DEINE AUFGABEN:
1. Bis zu welchem Datum bleibt Heiner Brand laut dem Artikel über den Bundestrainer mindestens im Amt?
2. Schreibe den Artikel über den Bundestrainer erneut ab und tausche dabei „Island“ gegen „Norwegen“ aus. Setze bei den Worten „Erstmals ließ er“ ein und ende nach „kam der Einbruch.“.

AUSGEWÄHLTER AUSZUG:
* * * * *
Leipzig (dpa) - Sein Rücktritt war für Bundestrainer Heiner Brand eigentlich schon beschlossene Sache. Doch nun hat der 58-jährige Gummersbacher seine Demission vorerst ad acta gelegt und will bei der Krisenbewältigung im deutschen Handball noch mal vorangehen.

Trotz des desaströsen WM-Abschneidens mit Platz elf bleibt Brand zumindest bis zum 30. Juni diesen Jahres im Amt. Seine wohl letzte Mission ist nun die erfolgreiche EM-Qualifikation. Ob er dann seinen noch bis Ende Juni 2013 laufenden Vertrag erfüllt, hängt auch maßgeblich von den Ergebnissen der «Task Force Nationalmannschaft» hinsichtlich neuer Strukturen ab. «Im Sinne der Sache ist das die beste Lösung, das jetzt so durchzuziehen», sagte Brand in einem Interview mit der «Frankfurter Rundschau».

Erstmals ließ er einen Blick in sein Innenleben zu. «Schon vor dem Spiel gegen Island wusste ich, dass ich das nicht mehr machen möchte. Da war alles für mich schon abgehakt», erklärte Brand. Das einstimmige Votum des DHB-Präsidiums und der Spitzen der Bundesliga, ihm weiter das Vertrauen zu schenken, haben ihn nun zum Weitermachen bewogen.

Nach teils enttäuschenden Vorrundenpartien hatte Brands Team im ersten Hauptrundenspiel den Olympia-Zweiten Island mit 27:24 besiegt und seine beste Leistung abgerufen. Doch statt weiter selbstbewusst aufzutreten kam der Einbruch.

Brands Entscheidung rief auf allen Ebenen ein positives Echo hervor. «Ich bin Heiner Brand sehr dankbar, dass er persönliche Interessen hinten angestellt hat», sagte Berlins Manager und Liga-Vizepräsident Bob Hanning der Nachrichtenagentur dpa.
* * * * *
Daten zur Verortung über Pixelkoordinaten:
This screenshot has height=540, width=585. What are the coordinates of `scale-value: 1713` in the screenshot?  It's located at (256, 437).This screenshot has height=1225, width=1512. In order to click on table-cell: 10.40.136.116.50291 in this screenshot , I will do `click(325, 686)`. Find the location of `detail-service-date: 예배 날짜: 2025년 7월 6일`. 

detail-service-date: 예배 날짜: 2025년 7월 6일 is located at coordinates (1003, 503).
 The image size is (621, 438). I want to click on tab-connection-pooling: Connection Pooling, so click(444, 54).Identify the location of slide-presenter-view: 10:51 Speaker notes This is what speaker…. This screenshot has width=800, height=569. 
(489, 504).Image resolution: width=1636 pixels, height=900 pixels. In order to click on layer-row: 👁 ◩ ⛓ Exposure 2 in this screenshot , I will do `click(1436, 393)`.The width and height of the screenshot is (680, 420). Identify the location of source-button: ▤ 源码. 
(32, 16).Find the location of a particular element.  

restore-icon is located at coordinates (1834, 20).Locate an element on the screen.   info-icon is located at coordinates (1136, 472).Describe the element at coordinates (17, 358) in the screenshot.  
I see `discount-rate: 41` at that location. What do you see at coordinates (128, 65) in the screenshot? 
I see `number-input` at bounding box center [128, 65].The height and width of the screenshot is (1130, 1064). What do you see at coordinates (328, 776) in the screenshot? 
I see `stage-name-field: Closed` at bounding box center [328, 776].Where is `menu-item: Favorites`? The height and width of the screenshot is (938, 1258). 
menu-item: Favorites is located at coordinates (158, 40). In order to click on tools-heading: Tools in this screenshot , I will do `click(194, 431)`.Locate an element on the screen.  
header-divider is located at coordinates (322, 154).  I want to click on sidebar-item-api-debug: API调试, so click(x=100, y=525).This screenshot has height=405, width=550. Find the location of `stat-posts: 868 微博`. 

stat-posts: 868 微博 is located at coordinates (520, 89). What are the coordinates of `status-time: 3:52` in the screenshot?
* * * * *
ERGEBNISSE:
1. Mindestens bis zum 30. Juni diesen Jahres.

2.
Erstmals ließ er einen Blick in sein Innenleben zu. «Schon vor dem Spiel gegen Norwegen wusste ich, dass ich das nicht mehr machen möchte. Da war alles für mich schon abgehakt», erklärte Brand. Das einstimmige Votum des DHB-Präsidiums und der Spitzen der Bundesliga, ihm weiter das Vertrauen zu schenken, haben ihn nun zum Weitermachen bewogen.

Nach teils enttäuschenden Vorrundenpartien hatte Brands Team im ersten Hauptrundenspiel den Olympia-Zweiten Norwegen mit 27:24 besiegt und seine beste Leistung abgerufen. Doch statt weiter selbstbewusst aufzutreten kam der Einbruch.